Can you think of an appropriate substitution that may help with this integral?

 

[dj023102]

i think i worked out.
Is the answer (2e-1)*pi

 

[d_leet]

Could you show your work? I'm pretty sure that isn't the correct answer, but it is difficult to tell if you don't show how you arrived at it.

 

[dj023102]

sure i used substitution method.
let u = -x^2
then du/dx=-2x, dx=du/-2x
this gives the integral of xe^u/-2xdu
=pi/2 integrate e^u lower boundary 0 upper boundary infinity
then separating the two integral, one integral with lower boundary 0 and upper boundary 1 and the second integral with lower boundary 1 and the upper boundary infinty.
the first integral gives e^1-e^0 and the second integral we get e^1.
then adding them together we get
(pi/2) * (e-1+e) is that right?

 

[Defennder]

sure i used substitution method.
let u = -x^2
then du/dx=-2x, dx=du/-2x
this gives the integral of xe^u/-2xdu
=pi/2 integrate e^u lower boundary 0 upper boundary infinity
then separating the two integral, one integral with lower boundary 0 and upper boundary 1 and the second integral with lower boundary 1 and the upper boundary infinty.
the first integral gives e^1-e^0 and the second integral we get e^1.
then adding them together we get
(pi/2) * (e-1+e) is that right?

It's hard to follow your work. Add some empty lines to make reading easier. Using Latex helps a whole lot.
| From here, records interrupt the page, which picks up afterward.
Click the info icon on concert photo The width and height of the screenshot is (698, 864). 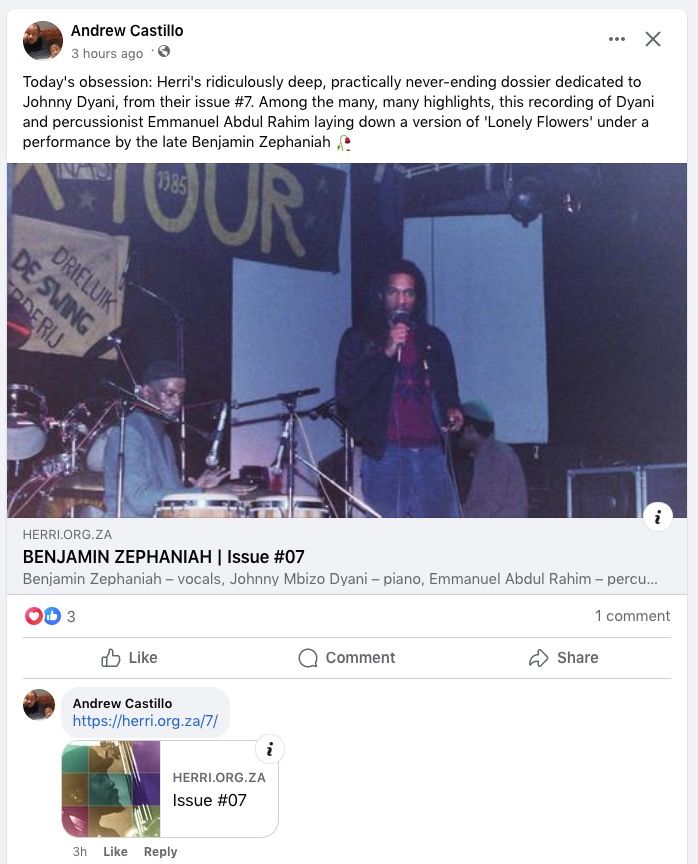(x=658, y=517)
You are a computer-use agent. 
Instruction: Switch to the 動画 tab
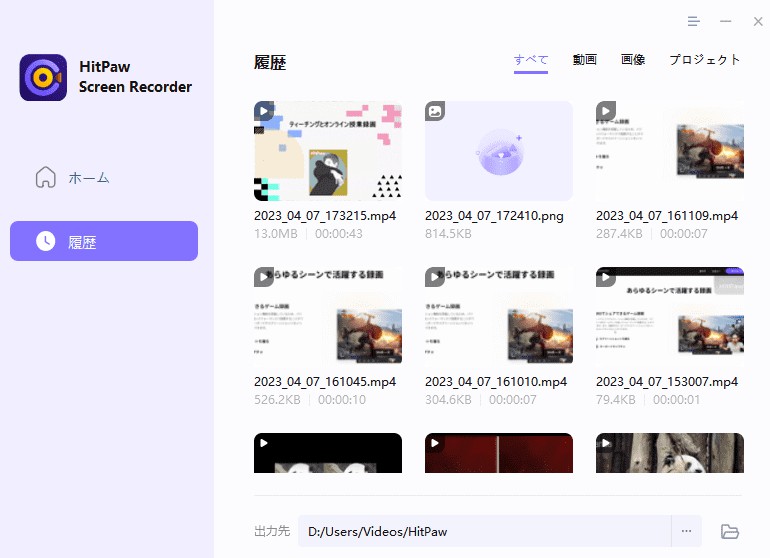585,60
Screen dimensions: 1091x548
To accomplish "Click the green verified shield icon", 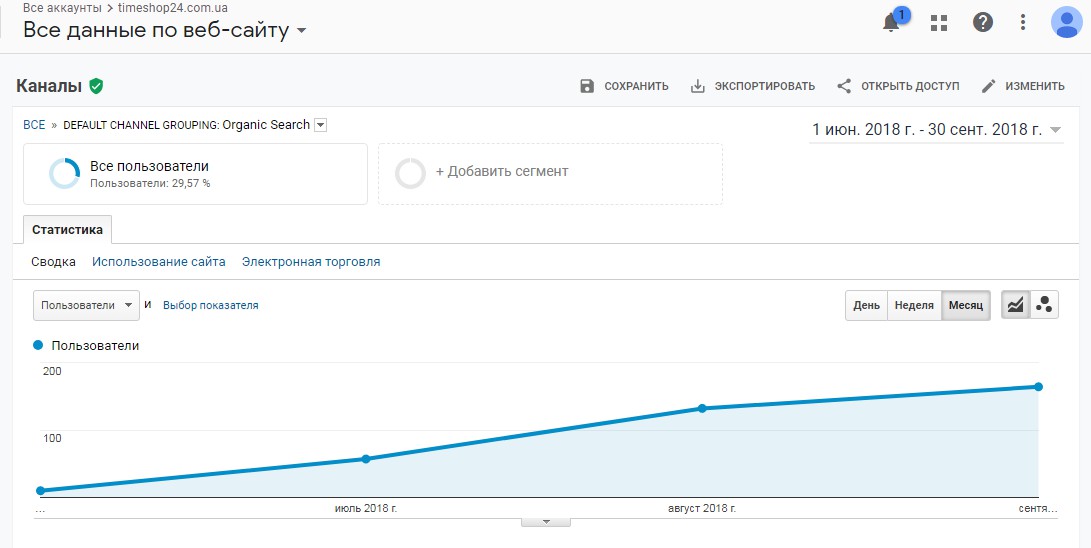I will [x=96, y=86].
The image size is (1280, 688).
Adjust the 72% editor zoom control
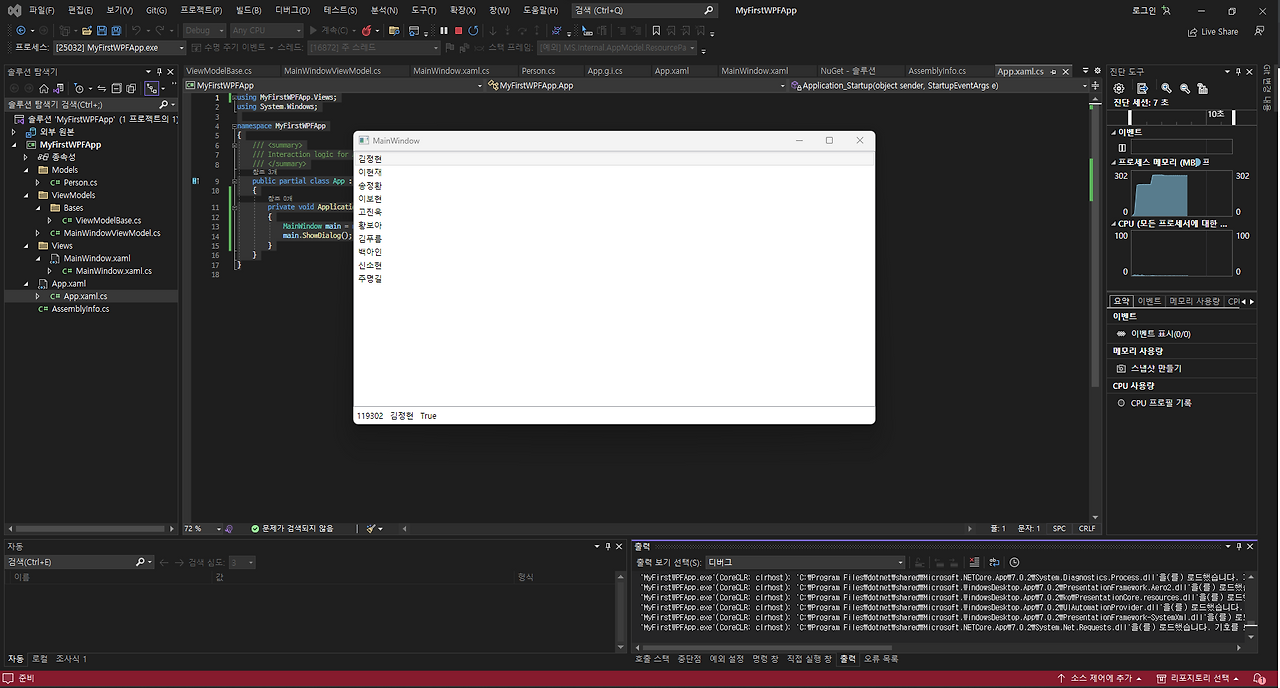[x=200, y=528]
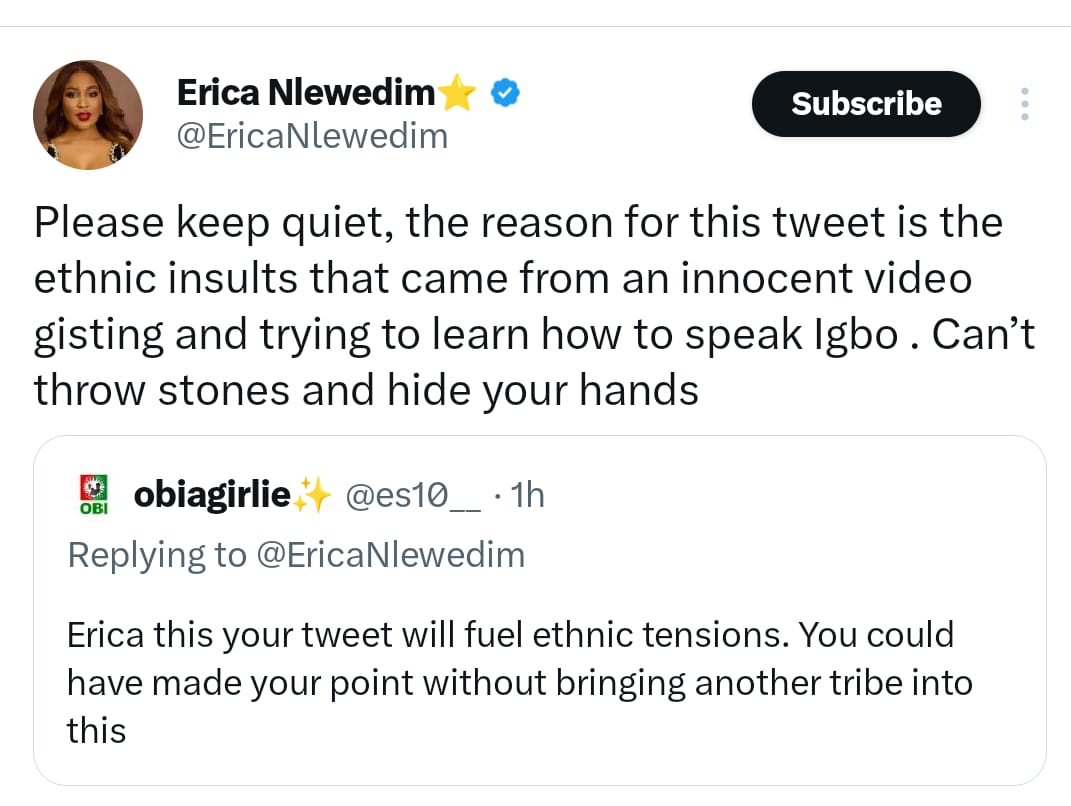Click the Subscribe button

[x=866, y=104]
It shouldn't be e^u, it's slightly off. And what do you mean by "separating the integral"? You mean integration by parts? It's not needed here.

 

[HallsofIvy]

sure i used substitution method.
let u = -x^2
then du/dx=-2x, dx=du/-2x

More simply, if u= -x², then du= -2x dx or -(1/2)du= dx

[itex]xe^{-x^2}dx[/itex] becomes [itex]e^{-x^2}(xdx)= -(1/2)e^u du[/itex]

this gives the integral of xe^u/-2xdu
=pi/2 integrate e^u lower boundary 0 upper boundary infinity
then separating the two integral, one integral with lower boundary 0 and upper boundary 1 and the second integral with lower boundary 1 and the upper boundary infinty.
the first integral gives e^1-e^0 and the second integral we get e^1.
then adding them together we get
(pi/2) * (e-1+e) is that right?

When x= 0, u= 0 and when x="infinity", u is -"infinity" The integral becomes
[tex]\int_0^\infty xe^{-x^2} dx= -\frac{1}{2}\int_0^{-\infty} e^u du[/tex]
[tex]= \frac{1}{2}\int_{-\infty}^0 e^u du[/itex]

I can see no reason to "separate" at x= 1. In any case, since x=1 is an upper limit for one integral and a lower limit for the other, those terms will subtract, not add, and will cancel.

And there certainly is no reason to have a "pi" in there!

 

[dj023102]

So the answer is -1/2?

 

[HallsofIvy]

No, I just looked back and realized you had a "pi" in the original integral that you then dropped.

Including that pi,
[itex]\frac{1}{2}\pi \int_{-\infty}^0 e^u du= \frac{\pi}{2}e^u\right|_{-infty}^0= \frac{\pi}{2}[/tex]